Dec 19, 2010

Stopping malware with a browser

This week we released another report on socially-engineered malware protections delivered by browsers. While most articles and blogs seemed to interpret the results properly, there were some inaccuracies that we wish to address. Security is a complex field and the terminology can sometimes be misinterpreted. This can be compounded when vendors who did poorly add their spin, or when the data challenges one’s own beliefs.

Stopping Malware vs. Security:
Some of the key security terms are clarified in a previous post, especially relating to “most secure” browser. Some articles incorrectly stated that we found IE to be the “most secure” browser. What we tested was browser effectiveness at stopping malware from reaching a user or their PCs, not the security of the browser itself or its plug-ins. Modern browsers are a wonderful, free additional layer of protection. They work well with your favorite antivirus software. Browsers however will not stop malware coming via email or USB drives.

The Malware threat:
Malware is arguably the largest security threat facing users today – with more than 60,000 unique, new samples entering circulation each day (source: McAfee). There’s a $14B industry addressing the problem of malware. These test results challenge the comfortable status quo of many of the vendors. The notion that a free product adds so much protection can easily upset the industry apple cart. The assertion that the focus of the test was narrow (made by Google and some others) flies in the face of all generally accepted data. To say one’s browser was “built with security in mind” is nice, but marketing speak. What we’ve offered is hard data about malware protection. The exploitability of the browser is also a very important topic. But, even in this case, data doesn’t support Chrome being ‘more secure’ (i.e. less vulnerable) than other browsers (see CVEs, Secunia disclosures, etc.). We do sincerely applaud the innovations and bug bounties though, and encourage all vendors to build more security in.

Versions tested:
The claim that we tested an “old” version of Chrome is patently false. As stated in the report, the test was run in late September, when version 6 was the current browser. Since then Google has released two other so-called “major” releases, none of which have claimed improvements to the tested SafeBrowsing functionality. Here is the Timeline for Chrome Version Release:
Stable Version Release Date
5.0.375      2010-05-25
6.0.472      2010-09-02
7.0.517      2010-10-21
8.0.552      2010-12-02
Furthermore, Chrome’s sandboxing is designed for exploits protection; it does not protect against socially-engineered malware. You click it, it runs.

At the time of the test, Opera’s website marketed protection from malware as a feature, yet our results showed no protection was available. AVG officials have separately acknowledged that the integration of its technology was not yet complete, confirming our results. Features should only be marketed after they are actually in the product.

Application Reputation:
In a world of dizzying information, there’s much rush to a sound bite of who “won”. The most significant technological message of this test may have been overlooked. This test benchmarked the world’s first implementation of an application reputation system within free web browsers that goes beyond simple black lists. Nascent stand-alone security products such as SolidCore (acquired by McAfee), Bit9 and CoreTrace utilize what is commonly referred to as white listing, and commercial endpoint security products are starting to include some form of this as well. Apple uses a “walled garden” approach to limit exposure to malware on its tightly controlled platforms by pre-approving apps.
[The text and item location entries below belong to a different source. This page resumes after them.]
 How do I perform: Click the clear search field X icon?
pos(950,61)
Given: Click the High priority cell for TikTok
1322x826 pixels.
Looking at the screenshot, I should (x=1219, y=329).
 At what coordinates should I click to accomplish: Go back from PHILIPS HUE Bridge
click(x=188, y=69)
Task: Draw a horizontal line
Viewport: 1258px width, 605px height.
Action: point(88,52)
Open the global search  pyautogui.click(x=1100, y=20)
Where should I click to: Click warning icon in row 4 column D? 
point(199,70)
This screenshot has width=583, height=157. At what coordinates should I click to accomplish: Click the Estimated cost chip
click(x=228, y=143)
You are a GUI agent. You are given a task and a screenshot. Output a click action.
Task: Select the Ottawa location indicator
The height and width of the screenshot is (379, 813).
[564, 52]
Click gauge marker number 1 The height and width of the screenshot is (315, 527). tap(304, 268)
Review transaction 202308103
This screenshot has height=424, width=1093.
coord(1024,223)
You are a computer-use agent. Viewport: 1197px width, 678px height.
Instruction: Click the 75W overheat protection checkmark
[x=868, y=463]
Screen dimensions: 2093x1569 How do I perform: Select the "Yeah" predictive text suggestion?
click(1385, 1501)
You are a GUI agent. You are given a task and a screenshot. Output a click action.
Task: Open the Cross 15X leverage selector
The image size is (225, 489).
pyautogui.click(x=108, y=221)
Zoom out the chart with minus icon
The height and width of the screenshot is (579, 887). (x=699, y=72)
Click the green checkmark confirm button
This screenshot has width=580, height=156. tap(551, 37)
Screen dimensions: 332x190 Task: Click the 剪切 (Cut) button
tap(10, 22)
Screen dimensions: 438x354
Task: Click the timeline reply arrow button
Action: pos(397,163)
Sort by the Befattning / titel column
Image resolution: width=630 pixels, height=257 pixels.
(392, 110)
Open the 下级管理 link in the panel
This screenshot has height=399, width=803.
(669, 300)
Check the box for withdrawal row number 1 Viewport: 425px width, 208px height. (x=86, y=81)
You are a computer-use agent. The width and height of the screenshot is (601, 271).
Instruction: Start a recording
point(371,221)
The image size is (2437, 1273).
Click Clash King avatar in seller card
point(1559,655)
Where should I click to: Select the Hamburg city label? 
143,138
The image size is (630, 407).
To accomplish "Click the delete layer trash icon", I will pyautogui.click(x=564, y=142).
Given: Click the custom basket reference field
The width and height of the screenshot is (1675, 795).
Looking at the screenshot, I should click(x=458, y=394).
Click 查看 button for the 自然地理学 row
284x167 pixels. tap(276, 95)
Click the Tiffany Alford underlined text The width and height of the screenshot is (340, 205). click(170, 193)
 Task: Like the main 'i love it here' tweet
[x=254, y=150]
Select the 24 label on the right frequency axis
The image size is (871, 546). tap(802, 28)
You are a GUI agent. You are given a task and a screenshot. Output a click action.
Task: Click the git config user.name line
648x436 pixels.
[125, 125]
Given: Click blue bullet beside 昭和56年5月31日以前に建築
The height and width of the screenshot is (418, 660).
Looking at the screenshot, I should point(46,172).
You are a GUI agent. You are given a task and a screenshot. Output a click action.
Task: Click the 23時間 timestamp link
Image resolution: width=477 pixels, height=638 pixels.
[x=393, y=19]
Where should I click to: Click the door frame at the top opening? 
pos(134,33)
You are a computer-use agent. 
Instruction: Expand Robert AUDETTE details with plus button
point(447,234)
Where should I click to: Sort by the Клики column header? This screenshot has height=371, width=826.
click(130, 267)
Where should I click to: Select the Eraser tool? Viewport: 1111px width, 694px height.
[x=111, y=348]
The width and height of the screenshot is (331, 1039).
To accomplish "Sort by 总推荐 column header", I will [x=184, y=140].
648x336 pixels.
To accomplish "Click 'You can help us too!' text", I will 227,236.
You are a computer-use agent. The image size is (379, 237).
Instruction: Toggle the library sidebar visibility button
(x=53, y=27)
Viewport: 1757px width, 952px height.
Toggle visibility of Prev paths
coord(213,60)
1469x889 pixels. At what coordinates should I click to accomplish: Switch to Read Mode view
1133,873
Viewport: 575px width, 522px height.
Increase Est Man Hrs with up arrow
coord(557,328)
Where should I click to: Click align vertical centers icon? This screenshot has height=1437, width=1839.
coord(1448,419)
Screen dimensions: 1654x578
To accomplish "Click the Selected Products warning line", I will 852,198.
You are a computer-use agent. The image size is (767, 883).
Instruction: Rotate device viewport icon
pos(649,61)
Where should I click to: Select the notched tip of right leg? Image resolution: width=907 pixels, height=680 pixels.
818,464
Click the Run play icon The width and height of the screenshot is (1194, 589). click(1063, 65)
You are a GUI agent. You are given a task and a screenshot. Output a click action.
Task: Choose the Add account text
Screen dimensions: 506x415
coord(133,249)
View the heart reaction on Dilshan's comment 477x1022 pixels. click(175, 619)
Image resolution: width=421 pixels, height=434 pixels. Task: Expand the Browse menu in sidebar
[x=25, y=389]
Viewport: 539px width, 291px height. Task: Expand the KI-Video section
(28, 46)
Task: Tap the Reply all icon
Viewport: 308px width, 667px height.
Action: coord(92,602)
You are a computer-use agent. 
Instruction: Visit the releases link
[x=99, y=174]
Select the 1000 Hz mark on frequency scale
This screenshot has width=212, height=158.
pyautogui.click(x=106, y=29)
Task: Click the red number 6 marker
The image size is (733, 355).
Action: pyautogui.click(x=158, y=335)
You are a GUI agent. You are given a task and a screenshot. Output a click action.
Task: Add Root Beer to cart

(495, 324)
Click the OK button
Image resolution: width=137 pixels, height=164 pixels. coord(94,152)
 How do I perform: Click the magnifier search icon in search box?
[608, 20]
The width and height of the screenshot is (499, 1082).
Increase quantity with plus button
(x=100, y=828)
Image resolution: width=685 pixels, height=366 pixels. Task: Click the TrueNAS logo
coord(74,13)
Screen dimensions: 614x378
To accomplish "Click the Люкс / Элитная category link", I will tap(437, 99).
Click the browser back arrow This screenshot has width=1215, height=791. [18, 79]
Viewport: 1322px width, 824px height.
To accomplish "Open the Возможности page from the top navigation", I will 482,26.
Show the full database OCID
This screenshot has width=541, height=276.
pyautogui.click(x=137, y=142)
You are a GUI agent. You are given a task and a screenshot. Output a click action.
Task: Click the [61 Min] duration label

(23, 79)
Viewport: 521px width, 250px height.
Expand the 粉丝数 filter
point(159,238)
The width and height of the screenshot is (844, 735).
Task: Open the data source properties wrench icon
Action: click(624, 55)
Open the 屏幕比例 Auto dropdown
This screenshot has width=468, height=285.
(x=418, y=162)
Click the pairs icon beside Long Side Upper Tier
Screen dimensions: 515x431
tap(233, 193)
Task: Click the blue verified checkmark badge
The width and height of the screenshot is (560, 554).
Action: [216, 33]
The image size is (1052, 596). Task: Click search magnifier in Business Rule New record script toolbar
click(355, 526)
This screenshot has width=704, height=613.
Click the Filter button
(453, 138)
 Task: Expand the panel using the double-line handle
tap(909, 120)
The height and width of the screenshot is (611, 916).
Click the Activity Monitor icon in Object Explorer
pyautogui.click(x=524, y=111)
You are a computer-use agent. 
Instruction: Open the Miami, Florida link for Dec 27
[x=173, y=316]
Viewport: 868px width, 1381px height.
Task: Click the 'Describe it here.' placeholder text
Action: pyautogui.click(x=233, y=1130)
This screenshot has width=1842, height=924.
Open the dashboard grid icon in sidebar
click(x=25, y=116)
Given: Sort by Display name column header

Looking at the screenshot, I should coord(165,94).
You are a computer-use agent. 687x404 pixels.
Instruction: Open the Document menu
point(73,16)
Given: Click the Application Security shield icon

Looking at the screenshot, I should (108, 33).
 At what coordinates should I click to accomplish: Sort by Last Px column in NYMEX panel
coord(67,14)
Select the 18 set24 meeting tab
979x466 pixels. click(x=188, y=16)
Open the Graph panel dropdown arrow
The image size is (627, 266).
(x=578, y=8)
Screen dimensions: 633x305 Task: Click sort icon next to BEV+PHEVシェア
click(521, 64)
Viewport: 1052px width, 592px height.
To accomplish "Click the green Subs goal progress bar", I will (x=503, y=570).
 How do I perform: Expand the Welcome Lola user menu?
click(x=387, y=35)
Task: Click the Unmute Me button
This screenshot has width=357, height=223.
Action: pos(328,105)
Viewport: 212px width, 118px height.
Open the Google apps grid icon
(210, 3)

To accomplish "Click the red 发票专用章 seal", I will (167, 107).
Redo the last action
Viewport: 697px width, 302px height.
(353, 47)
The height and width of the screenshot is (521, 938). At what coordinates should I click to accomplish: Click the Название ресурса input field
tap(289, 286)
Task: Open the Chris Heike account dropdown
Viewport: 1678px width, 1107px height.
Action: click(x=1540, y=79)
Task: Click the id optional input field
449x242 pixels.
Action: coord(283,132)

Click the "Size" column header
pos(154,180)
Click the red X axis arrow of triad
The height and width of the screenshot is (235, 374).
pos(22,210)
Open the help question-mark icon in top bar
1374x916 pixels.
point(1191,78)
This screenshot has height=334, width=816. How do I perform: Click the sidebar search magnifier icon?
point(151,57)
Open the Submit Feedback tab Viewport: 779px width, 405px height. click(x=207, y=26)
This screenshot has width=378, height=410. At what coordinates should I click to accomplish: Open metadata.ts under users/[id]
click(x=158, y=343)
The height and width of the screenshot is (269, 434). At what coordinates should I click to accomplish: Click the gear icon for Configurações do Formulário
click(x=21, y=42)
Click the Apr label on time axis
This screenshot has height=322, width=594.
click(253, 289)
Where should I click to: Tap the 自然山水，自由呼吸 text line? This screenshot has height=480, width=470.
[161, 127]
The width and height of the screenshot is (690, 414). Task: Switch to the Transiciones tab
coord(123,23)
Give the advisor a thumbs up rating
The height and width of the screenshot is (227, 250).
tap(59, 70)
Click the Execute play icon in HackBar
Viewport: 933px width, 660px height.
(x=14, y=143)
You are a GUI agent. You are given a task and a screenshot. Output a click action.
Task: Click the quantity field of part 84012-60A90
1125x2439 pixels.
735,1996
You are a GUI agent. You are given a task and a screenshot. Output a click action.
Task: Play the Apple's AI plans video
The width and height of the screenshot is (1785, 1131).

In web browsers, so far we’ve seen just black listing. A URL or application is either known to be bad, or unknown. What’s unique about Microsoft’s approach in the IE9 browser is that applications have 3 states: known good (white), known bad (black) and unknown (grey). The combination of good and bad indicators is clearly powerful, stopping 99% of malware via the web download vector. The use of application reputation to identify good applications and bad ones is unique to IE, for now. Will other vendors follow Microsoft’s lead?

Methodology and Open Invitations:
No vendor has influence over what/how we test or where we get malware from. We constantly run our Live Test network with a variety of security products - antivirus, browsers, and other network devices.
Over the past 2 years we’ve been running these tests, NSS has discussed results and methodology (which is included in the report) with all of the browser vendors; even providing sample URLs for validation to them in past tests. Some had even privately acknowledged issues.

Our past invitations to become more involved in the ongoing testing and review of results still stands.